The small communities of the early church also knew the power of the legions, along with the overwhelming cultural power of the Roman Empire. They hoped that by naming the oppressive spirit and trusting in the goodness that is Jesus, they might be freed from fear and self-harm and liberated to speak of what God had done for them.

Enough! The world of this story, the world of the Bible, is a world of events. Nature is not a background to events but is itself a series of events which involve human beings. This sits well with the world as defined by modern quantum physics as an infinity of events, some very large like the explosion of a black hole, some unimaginably small. Some people of faith and wisdom are able to perceive the presence of God in certain events, such as cataclysms, or sacred groves or the actions of great rulers, but Jesus is depicted as one who cherished each and every event, ready to find in it the possibility of creative goodness, which he called Abba, father. He imagined the process of the world in this way. Only the possibility is given, for God will not force it. The entities involved in the event have to respond, as Jesus did. This responsiveness may belong as much to particles and viruses as to human beings.

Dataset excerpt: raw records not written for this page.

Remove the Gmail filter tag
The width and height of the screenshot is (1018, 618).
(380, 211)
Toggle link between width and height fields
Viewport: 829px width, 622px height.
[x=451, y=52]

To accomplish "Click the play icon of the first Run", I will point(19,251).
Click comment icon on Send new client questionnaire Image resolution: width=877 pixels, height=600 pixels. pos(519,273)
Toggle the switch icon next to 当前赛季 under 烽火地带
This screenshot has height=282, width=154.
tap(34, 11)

This way of thinking points to a universe of ceaseless happenings in each one of which the persuasive goodness of God is present. “Not a sparrow falls to the ground without your Heavenly Father” “In him we live and move and have our being.” We deny these as often as we affirm them, but Jesus on earth is the small life which was never without The Father, the man who always lived and moved and had his being in God.

1. I am imagining God as the persuasion towards perfection in every event of the universe.

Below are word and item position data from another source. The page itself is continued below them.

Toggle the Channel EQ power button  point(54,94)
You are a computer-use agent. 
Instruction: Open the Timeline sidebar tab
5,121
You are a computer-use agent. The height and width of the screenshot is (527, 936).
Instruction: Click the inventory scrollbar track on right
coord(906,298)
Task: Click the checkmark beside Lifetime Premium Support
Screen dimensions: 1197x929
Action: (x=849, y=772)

2. This persuasion issues from the origin of the universe and from its future culmination, for God is the first and the last.

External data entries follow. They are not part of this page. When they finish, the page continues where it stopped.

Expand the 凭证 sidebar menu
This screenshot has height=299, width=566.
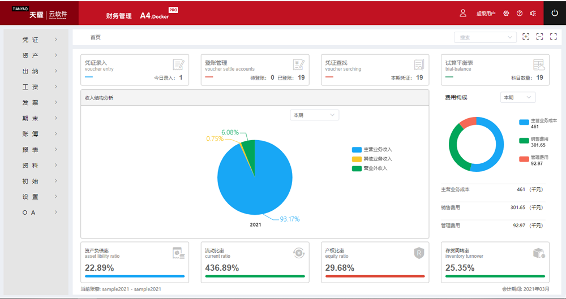pyautogui.click(x=40, y=40)
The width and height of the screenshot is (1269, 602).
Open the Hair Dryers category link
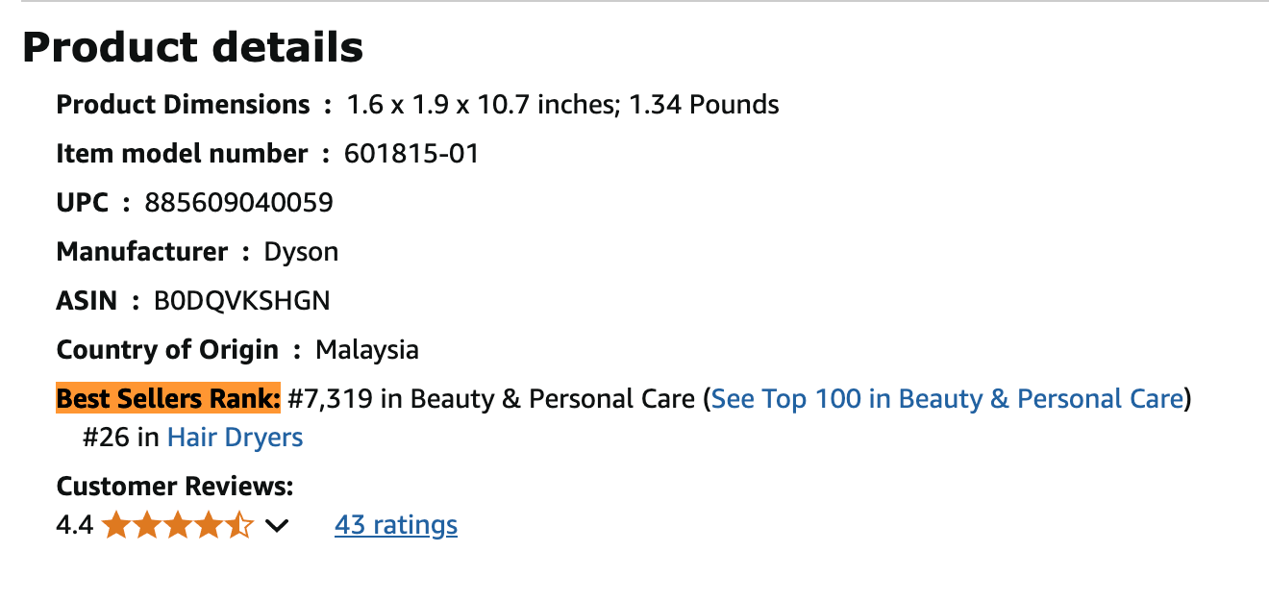click(x=234, y=437)
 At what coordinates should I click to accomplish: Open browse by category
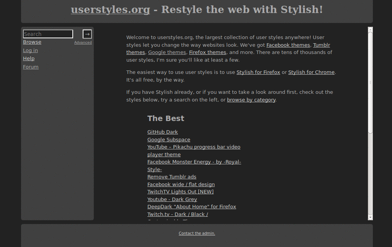251,100
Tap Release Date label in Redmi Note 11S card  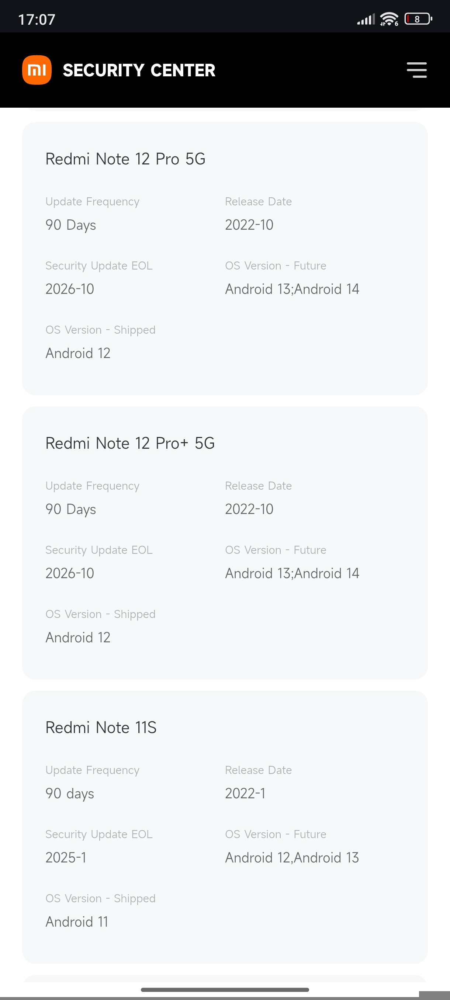(258, 770)
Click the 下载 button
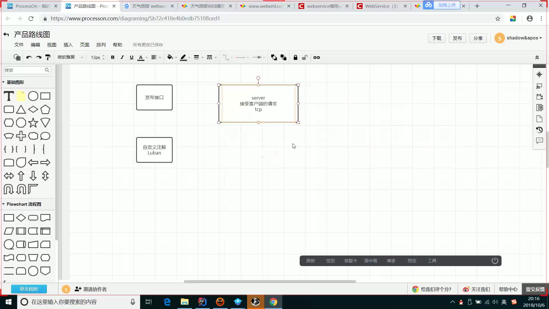549x309 pixels. (436, 38)
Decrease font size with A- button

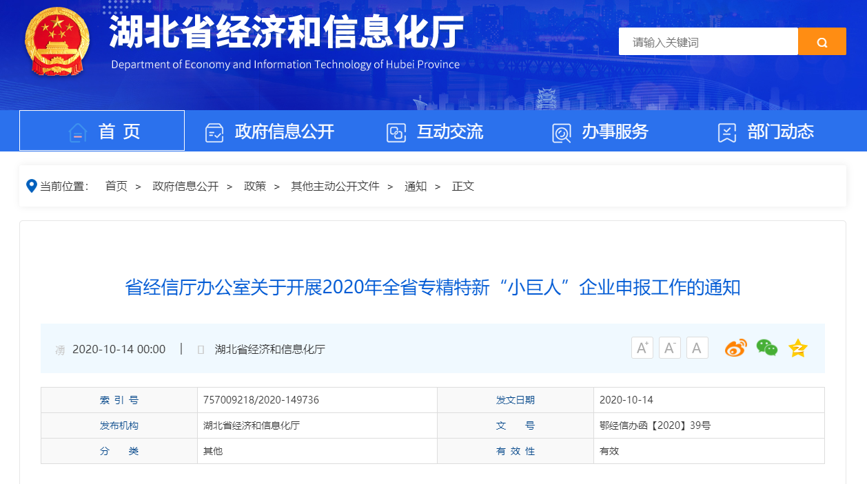coord(669,348)
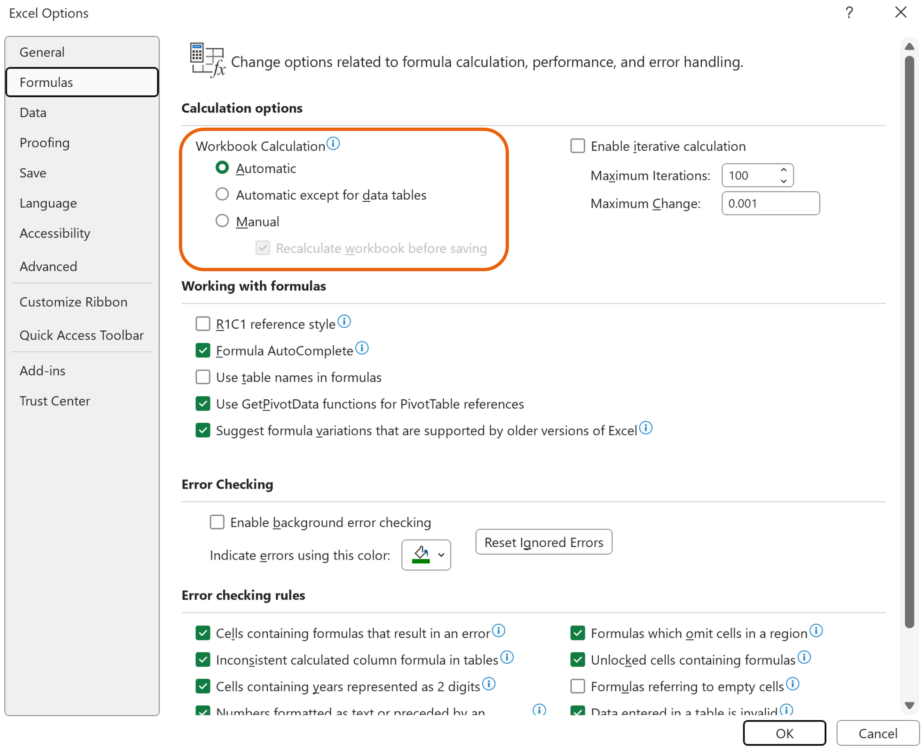Click info icon beside Formula AutoComplete
Image resolution: width=924 pixels, height=752 pixels.
(x=362, y=348)
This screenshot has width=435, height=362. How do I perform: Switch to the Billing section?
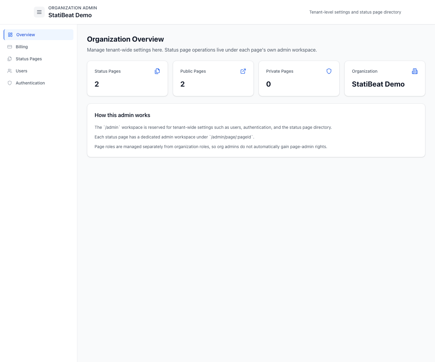pyautogui.click(x=21, y=46)
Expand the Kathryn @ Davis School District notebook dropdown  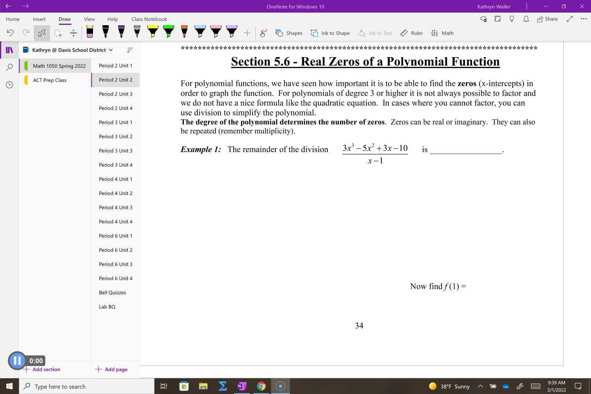(111, 50)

3.Jesus of Nazareth is both the revelation and the embodiment of this persuasion in a particular time and place, in his life and his death on the execution stake. He is the true but not finished expression of God’s goodness. He was not an automaton with a son of God implant, but a real human being who believed himself to be God’s child, a faith put in question by his death and answered by his resurrection, that is, by his disciples’ imagination of the risen bodily life he shares with God. Did God make a difference to Jesus? Yes, in all his living and especially in his resurrection. Did Jesus make a difference to God? Yes, assuredly God is different because the life of Jesus became part of God’s own life.

4. Life shared with other creatures in the persuasive goodness of God is called life in the Holy Spirit. How does the Holy Spirit differ from God the Father? By being the shared life of God and his son, God and his children. It is the venturesome partnership (Greek: koinonia) in which God is happy to work with human beings.

5. This is my imagination of Jesus the Son of God. It does not mention evil, sin, heaven and hell. So it is not a creed but a faith working towards articulation.